### EXERCISE SET
**1.** Answer these questions using the building products article.
(a) Which two companies form the partnership behind the Building Product Transparency Project?
(b) Which product is the project starting with?
(c) What is Peter Syrett's position at Perkins+Will?
**2.** Quote the building products article word for word, from "We know what" to "to change that.".

### SOURCE DOCUMENT
★ ★ ★

A Nutrition Label For Building Products

We know what ingredients are in many of the products we buy, but often have no idea what the buildings we spend our lives in are made of. The Building Product Transparency Project is trying to change that.



Transparency is becoming increasingly important for a number of industries; you probably have some idea about the ingredients in your food, and thanks to sites like GoodGuide, your electronics, cleaning products, and clothing. But the building products industry remains disturbingly opaque. You have no idea what your house or office is made of. Since we spend so much of our time indoors, shouldn’t we have a better idea of what, exactly, we’re being exposed to? The Building Product Transparency Project, a partnership between design firm Perkins+Will and architectural product company Construction Specialties, is planning to shed a little light on the industry.

The project, which grew out of Perkins+Will’s Precautionary List (a list of chemicals described as hazardous to human health by government agencies and what classes of building products they are found in), is starting small, with a flooring system from Construction Specialties called the PediTred.

“We really don’t know what our buildings are made out of. We spend
billions of dollars in the construction industry without fully knowing the
history,” explains Peter Syrett, associate
principal at Perkins+Will. “The analogy to a food label is a perfect one. Every morning when you wake up
you can turn your box of Cheerios around and say, I want to eat this or
maybe not. This label is about empowerment.”

★ ★ ★

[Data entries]
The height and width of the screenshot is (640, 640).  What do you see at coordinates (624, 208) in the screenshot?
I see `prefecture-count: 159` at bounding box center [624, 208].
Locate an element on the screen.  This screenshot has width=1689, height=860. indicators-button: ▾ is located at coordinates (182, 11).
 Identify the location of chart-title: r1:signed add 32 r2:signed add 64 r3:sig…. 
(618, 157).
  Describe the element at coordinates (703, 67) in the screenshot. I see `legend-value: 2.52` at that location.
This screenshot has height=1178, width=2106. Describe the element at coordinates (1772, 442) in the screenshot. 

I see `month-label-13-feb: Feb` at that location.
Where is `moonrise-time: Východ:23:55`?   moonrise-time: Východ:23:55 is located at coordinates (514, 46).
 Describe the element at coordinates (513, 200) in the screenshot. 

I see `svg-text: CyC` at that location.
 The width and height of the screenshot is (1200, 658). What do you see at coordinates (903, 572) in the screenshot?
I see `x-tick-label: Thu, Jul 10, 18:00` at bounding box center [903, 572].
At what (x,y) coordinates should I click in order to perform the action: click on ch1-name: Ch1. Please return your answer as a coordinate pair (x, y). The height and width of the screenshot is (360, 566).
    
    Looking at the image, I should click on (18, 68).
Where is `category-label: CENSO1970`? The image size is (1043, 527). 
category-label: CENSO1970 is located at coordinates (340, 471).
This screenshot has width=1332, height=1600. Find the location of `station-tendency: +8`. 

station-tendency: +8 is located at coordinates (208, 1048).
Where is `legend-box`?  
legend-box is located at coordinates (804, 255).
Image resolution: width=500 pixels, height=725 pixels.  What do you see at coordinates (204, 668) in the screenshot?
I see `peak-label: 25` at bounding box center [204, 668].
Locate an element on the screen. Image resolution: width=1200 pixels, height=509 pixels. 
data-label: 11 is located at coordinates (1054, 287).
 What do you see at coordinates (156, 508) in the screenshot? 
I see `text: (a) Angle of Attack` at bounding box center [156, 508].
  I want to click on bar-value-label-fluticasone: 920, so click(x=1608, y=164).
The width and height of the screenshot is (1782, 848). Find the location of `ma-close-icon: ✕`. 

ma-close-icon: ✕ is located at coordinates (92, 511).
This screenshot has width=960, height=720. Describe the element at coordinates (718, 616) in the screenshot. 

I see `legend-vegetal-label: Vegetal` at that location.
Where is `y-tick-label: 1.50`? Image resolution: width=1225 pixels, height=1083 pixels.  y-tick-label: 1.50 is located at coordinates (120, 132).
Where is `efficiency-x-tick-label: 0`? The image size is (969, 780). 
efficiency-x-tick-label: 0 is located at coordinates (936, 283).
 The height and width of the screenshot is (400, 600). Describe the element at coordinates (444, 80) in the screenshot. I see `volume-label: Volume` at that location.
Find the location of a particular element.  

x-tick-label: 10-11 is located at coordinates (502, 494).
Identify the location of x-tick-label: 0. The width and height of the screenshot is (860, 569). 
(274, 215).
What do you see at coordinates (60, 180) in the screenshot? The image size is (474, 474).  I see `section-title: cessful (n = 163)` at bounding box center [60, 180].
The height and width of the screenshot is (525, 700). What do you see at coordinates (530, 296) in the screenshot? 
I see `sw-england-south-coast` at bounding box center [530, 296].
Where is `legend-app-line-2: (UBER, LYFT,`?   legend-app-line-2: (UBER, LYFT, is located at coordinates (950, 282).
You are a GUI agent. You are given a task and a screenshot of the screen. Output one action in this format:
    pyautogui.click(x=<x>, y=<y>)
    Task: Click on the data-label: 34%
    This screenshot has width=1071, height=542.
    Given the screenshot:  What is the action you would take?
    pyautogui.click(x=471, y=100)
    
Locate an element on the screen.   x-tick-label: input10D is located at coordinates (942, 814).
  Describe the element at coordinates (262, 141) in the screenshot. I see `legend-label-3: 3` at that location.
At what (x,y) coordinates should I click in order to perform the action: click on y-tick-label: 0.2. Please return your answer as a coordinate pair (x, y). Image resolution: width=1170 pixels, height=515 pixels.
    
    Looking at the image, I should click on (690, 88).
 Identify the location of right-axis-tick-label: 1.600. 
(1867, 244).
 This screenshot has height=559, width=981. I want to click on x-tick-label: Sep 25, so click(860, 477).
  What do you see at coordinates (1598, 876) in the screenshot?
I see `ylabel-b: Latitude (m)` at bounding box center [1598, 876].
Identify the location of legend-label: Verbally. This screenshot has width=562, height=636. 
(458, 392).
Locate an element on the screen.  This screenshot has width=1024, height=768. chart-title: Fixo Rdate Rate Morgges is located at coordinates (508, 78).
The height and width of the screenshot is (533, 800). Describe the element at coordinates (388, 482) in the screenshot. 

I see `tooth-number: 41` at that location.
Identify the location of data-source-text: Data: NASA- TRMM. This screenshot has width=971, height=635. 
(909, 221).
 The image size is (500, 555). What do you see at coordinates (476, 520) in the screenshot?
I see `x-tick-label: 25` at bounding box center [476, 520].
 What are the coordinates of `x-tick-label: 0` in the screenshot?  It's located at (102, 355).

★ ★ ★

### SOLUTIONS BELOW
**1.**
(a) Perkins+Will and Construction Specialties.
(b) A flooring system from Construction Specialties called the PediTred.
(c) Associate principal.

**2.**
We know what ingredients are in many of the products we buy, but often have no idea what the buildings we spend our lives in are made of. The Building Product Transparency Project is trying to change that.